L’équipe de l’Impériale, dirigée par les professeurs Nigel Brandon et Anthony Kucernak, a travaillé sur des alternatives utilisant des matériaux moins coûteux et largement disponibles. Leur approche utilise un liquide comme électrolyte et un gaz comme autre – dans ce cas, du polysulfure (soufre dissous dans une solution alcaline) et de l’air. Toutefois, les performances des batteries polysulfure-air sont limitées, car aucune membrane ne pourrait permettre aux réactions chimiques d’avoir lieu tout en empêchant le polysulfure de passer dans l’autre partie de la cellule.
Le Dr Mengzheng Ouyang, du département des sciences et de l’ingénierie de la Terre de l’Impériale, explique : « Si le polysulfure traverse la membrane, il ne peut pas traverser la cellule : Si le polysulfure passe du côté de l’air, on perd de la matière d’un côté, ce qui réduit la réaction qui s’y déroule et inhibe l’activité du catalyseur de l’autre côté. Cela réduit les performances de la batterie – c’était donc un problème que nous devions résoudre« .
La solution imaginée par les chercheurs a consisté à utiliser deux membranes pour séparer le polysulfure et l’air, avec une solution d’hydroxyde de sodium entre les deux. L’avantage de cette conception est que tous les matériaux, y compris les membranes, sont relativement bon marché et largement disponibles, et que la conception offre beaucoup plus de choix dans les matériaux qui peuvent être utilisés.

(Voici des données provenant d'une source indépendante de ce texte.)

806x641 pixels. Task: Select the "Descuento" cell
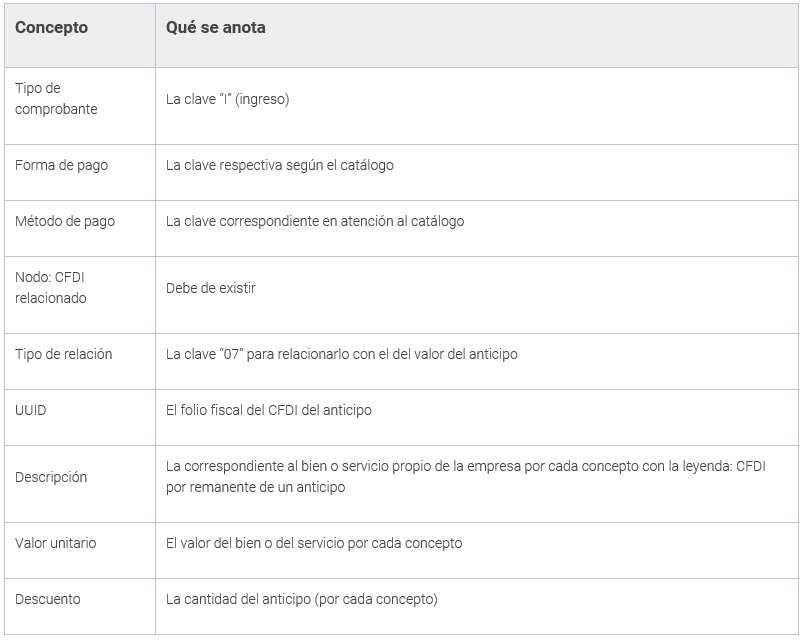tap(48, 599)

Comparée aux meilleurs résultats obtenus à ce jour avec une batterie d’oxydoréduction polysulfure-air, la nouvelle conception a permis de fournir une puissance nettement supérieure, jusqu’à 5,8 milliwatts par centimètre carré.
Le coût étant un facteur critique pour le stockage à long terme et à grande échelle, l’équipe a également procédé à une analyse des coûts. Elle a calculé que le coût de l’énergie – le prix des matériaux de stockage par rapport à la quantité d’énergie stockée – était d’environ 2,5 dollars par kilowattheure.
Le coût de la puissance – le taux de charge et de décharge atteint par rapport au prix des membranes et des catalyseurs dans la cellule – s’est avéré être d’environ 1600 dollars par kilowatt. Ce coût est actuellement plus élevé que ce qui serait réalisable pour un stockage d’énergie à grande échelle, mais l’équipe pense que d’autres améliorations sont facilement réalisables.
Le professeur Nigel Brandon, qui est également doyen de la faculté d’ingénierie, a déclaré : « Notre approche à double membrane est très intéressante car elle ouvre de nombreuses nouvelles possibilités, tant pour cette batterie que pour d’autres. Pour rendre cette méthode rentable pour le stockage à grande échelle, une amélioration relativement modeste des performances serait nécessaire, ce qui pourrait être obtenu en modifiant le catalyseur pour augmenter son activité ou en améliorant encore les membranes utilisées.«
Des travaux dans ce domaine sont déjà en cours au sein de l’équipe, grâce à l’expertise en catalyse du professeur Anthony Kucernak, du département de chimie, et aux recherches sur la technologie des membranes menées par le Dr Qilei Song, du département de génie chimique.
L’entreprise spin-out RFC Power Ltd, créée pour développer le stockage de longue durée des énergies renouvelables sur la base des recherches de l’équipe, est prête à commercialiser ce nouveau concept si les améliorations sont apportées.
Le PDG de RFC Power Ltd, Tim Von Werne, a déclaré : « Il existe un besoin pressant de nouveaux moyens de stocker l’énergie renouvelable pendant des jours, des semaines, voire des mois, à un coût raisonnable. Cette recherche montre un moyen de rendre cela possible grâce à des performances améliorées et à des matériaux peu coûteux.«
La recherche est financée par le UK Research and Innovation Engineering and Physical Sciences Research Council et le Conseil européen de la recherche.